Note that there are many ways to fit a plane through a set of points. This SO post discusses compares scipy.optimize.minimize with scipy.linalg.lstsq. In another SO post, the use of PCA or RANSAC and other methods are suggested. You probably want to use methods provided by sklearn, numpy or other modules. My solution simply (and non-robustly) computes ordinary least squares regression.
import vtk
import numpy as np
# Convert vtk to numpy arrays
from vtk.util.numpy_support import vtk_to_numpy as vtk2np
# Create a random point cloud.
center = [3.0, 2.0, 1.0]
source = vtk.vtkPointSource()
source.SetCenter(center)
source.SetNumberOfPoints(50)
source.SetRadius(1.)
source.Update()
source = source.GetOutput()
# Extract the points from the point cloud.
points = vtk2np(source.GetPoints().GetData())

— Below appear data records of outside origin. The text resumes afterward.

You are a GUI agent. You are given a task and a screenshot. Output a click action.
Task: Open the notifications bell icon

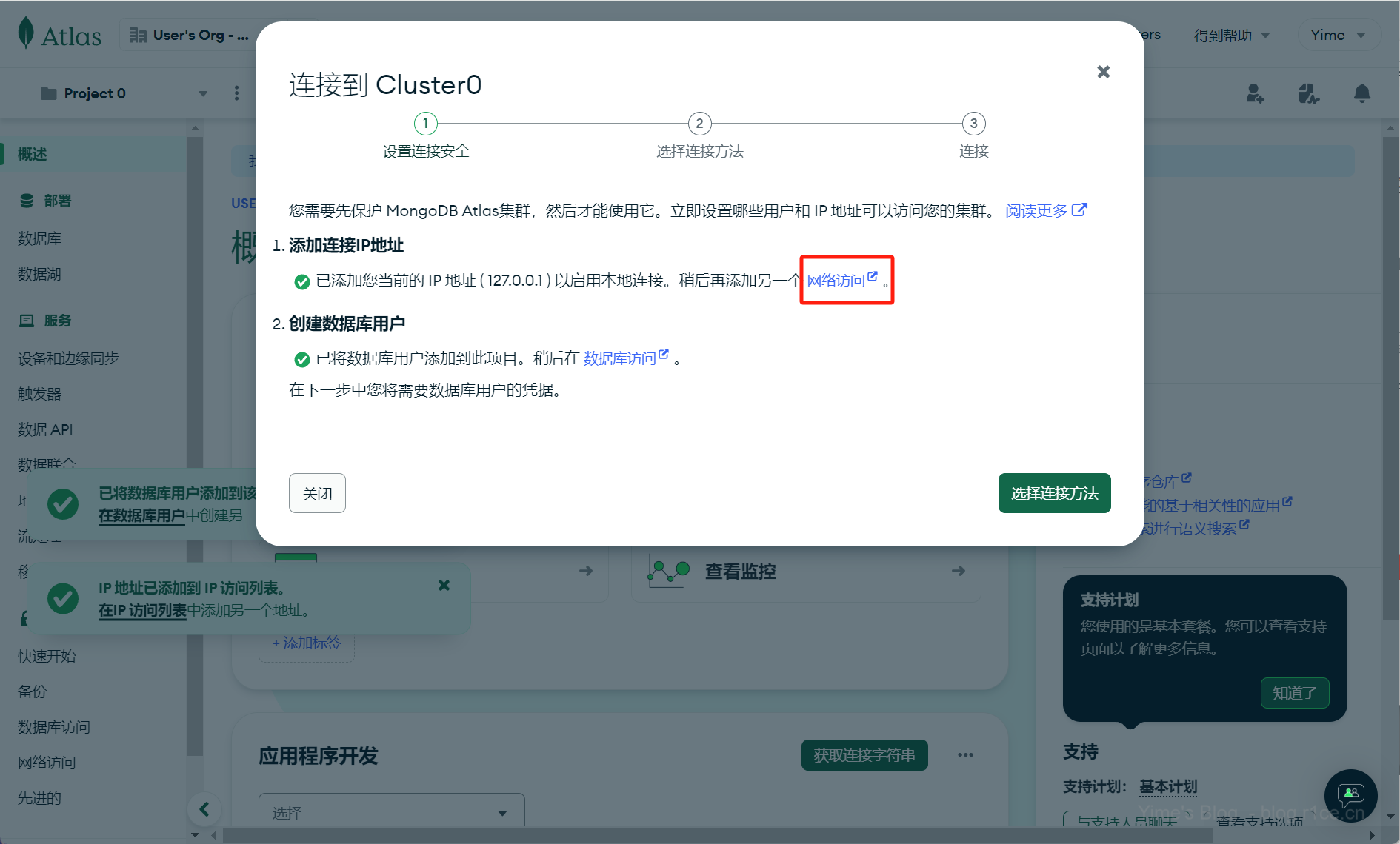1361,93
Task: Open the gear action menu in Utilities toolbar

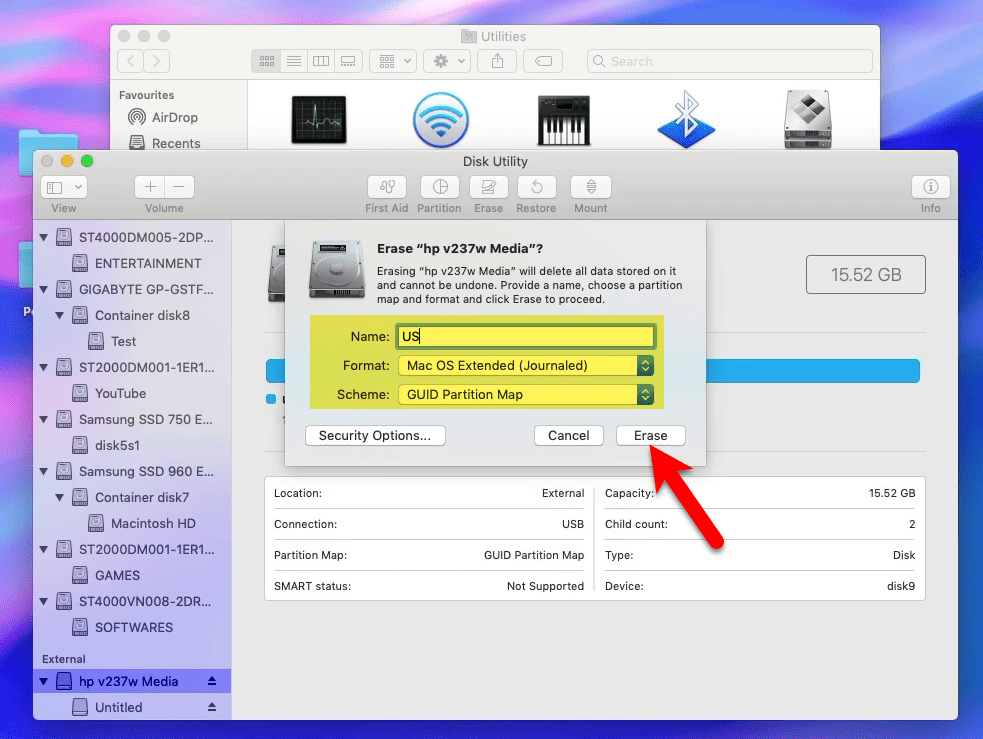Action: click(x=446, y=60)
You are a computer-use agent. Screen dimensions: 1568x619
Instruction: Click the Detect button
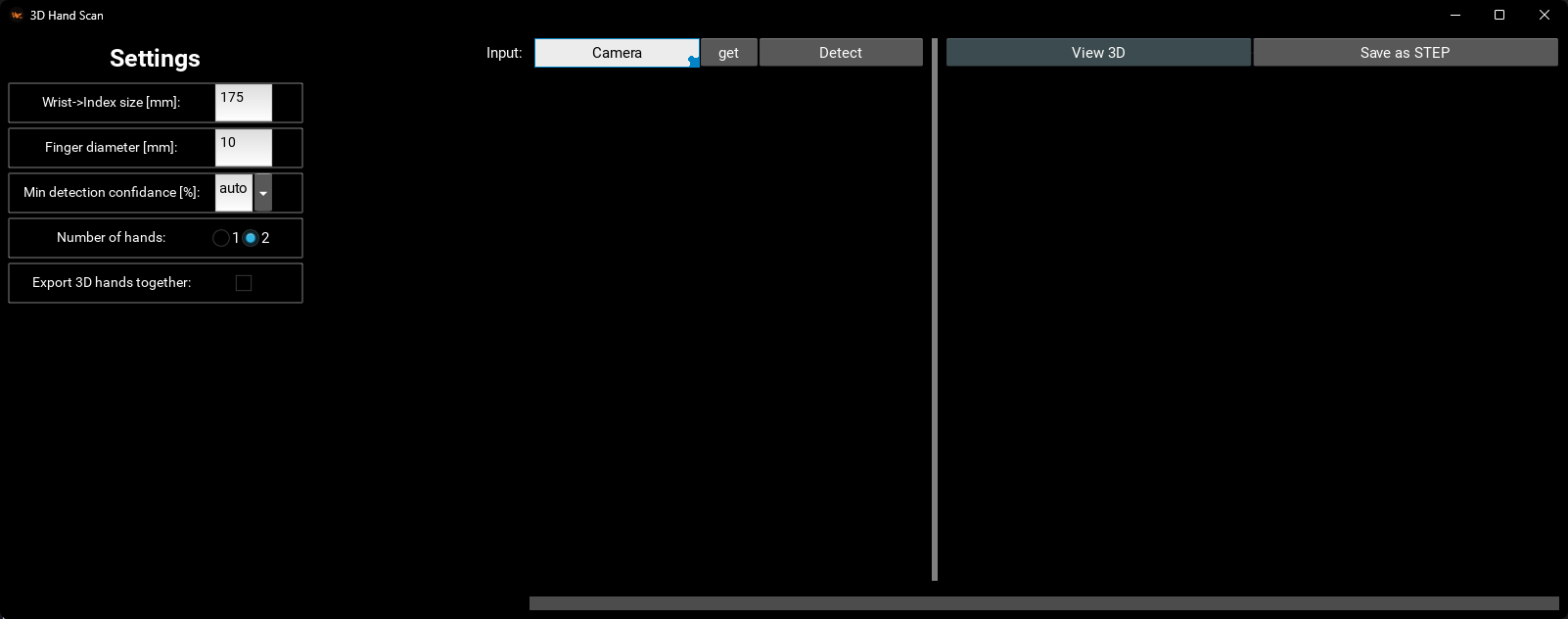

points = points.transpose()
# Fit a plane. nRegression contains the normal vector of the
# regression surface.
nRegression = fitPlane(points)
# Compute a transform that maps the source center to the origin and
# plane normal to the z-axis.
trafo = findTransformFromVectors(originFrom=center,
axisFrom=nRegression.transpose(),
originTo=(0,0,0),
axisTo=(0.,0.,1.))
# Apply transform to source.
sourceTransformed = vtk.vtkTransformFilter()
sourceTransformed.SetInputData(source)
sourceTransformed.SetTransform(trafo)
sourceTransformed.Update()
# Visualize output...
Here my implementations of fitPlane and findTransformFromVectors:
# The following code has been written by normanius under the CC BY-SA 4.0
# license.
# License: https://creativecommons.org/licenses/by-sa/4.0/
# Author: normanius: https://stackoverflow.com/users/3388962/normanius
# Date: October 2018
# Reference: https://stackoverflow.com/questions/52716438
def fitPlane(X, tolerance=1e-10):
'''
Estimate the plane normal by means of ordinary least dsquares.
Requirement: points X span the full column rank. If the points lie in a
perfect plane, the regression problem is ill-conditioned!
Formulas:
a = (XX^T)^(-1)*X*z
Surface normal:
n = [a[0], a[1], -1]
n = n/norm(n)
Plane intercept:
c = a[2]/norm(n)
NOTE: The condition number for the pseudo-inverse improves if the
formulation is changed to homogenous notation.
Formulas (homogenous):
a = (XX^T)^(-1)*[1,1,1]^T
n = a[:-1]
n = n/norm(n)
c = a[-1]/norm(n)
Arguments:
X: A matrix with n rows and 3 columns
tolerance: Minimal condition number accepted. If the condition
number is lower, the algorithm returns None.
Returns:
If the computation was successful, a numpy array of length three is
returned that represents the estimated plane normal. On failure,
None is returned.
'''
X = np.asarray(X)
d,N = X.shape
X = np.vstack([X,np.ones([1,N])])
z = np.ones([d+1,1])
XXT = np.dot(X, np.transpose(X)) # XXT=X*X^T
if np.linalg.det(XXT) < 1e-10:
# The test covers the case where n<3
return None
n = np.dot(np.linalg.inv(XXT), z)
intercept = n[-1]
n = n[:-1]
scale = np.linalg.norm(n)
n /= scale
intercept /= scale
return n
def findTransformFromVectors(originFrom=None, axisFrom=None,
originTo=None, axisTo=None,
origin=None,
scale=1):
'''
Compute a transformation that maps originFrom and axisFrom to originTo
and axisTo respectively. If scale is set to 'auto', the scale will be
determined such that the axes will also match in length:
scale = norm(axisTo)/norm(axisFrom)
Arguments: originFrom: sequences with 3 elements, or None
axisFrom: sequences with 3 elements, or None
originTo: sequences with 3 elements, or None
axisTo: sequences with 3 elements, or None
origin: sequences with 3 elements, or None,
overrides originFrom and originTo if set
scale: - scalar (isotropic scaling)
- sequence with 3 elements (anisotropic scaling),
- 'auto' (sets scale such that input axes match
in length after transforming axisFrom)
- None (no scaling)
Align two axes alone, assuming that we sit on (0,0,0)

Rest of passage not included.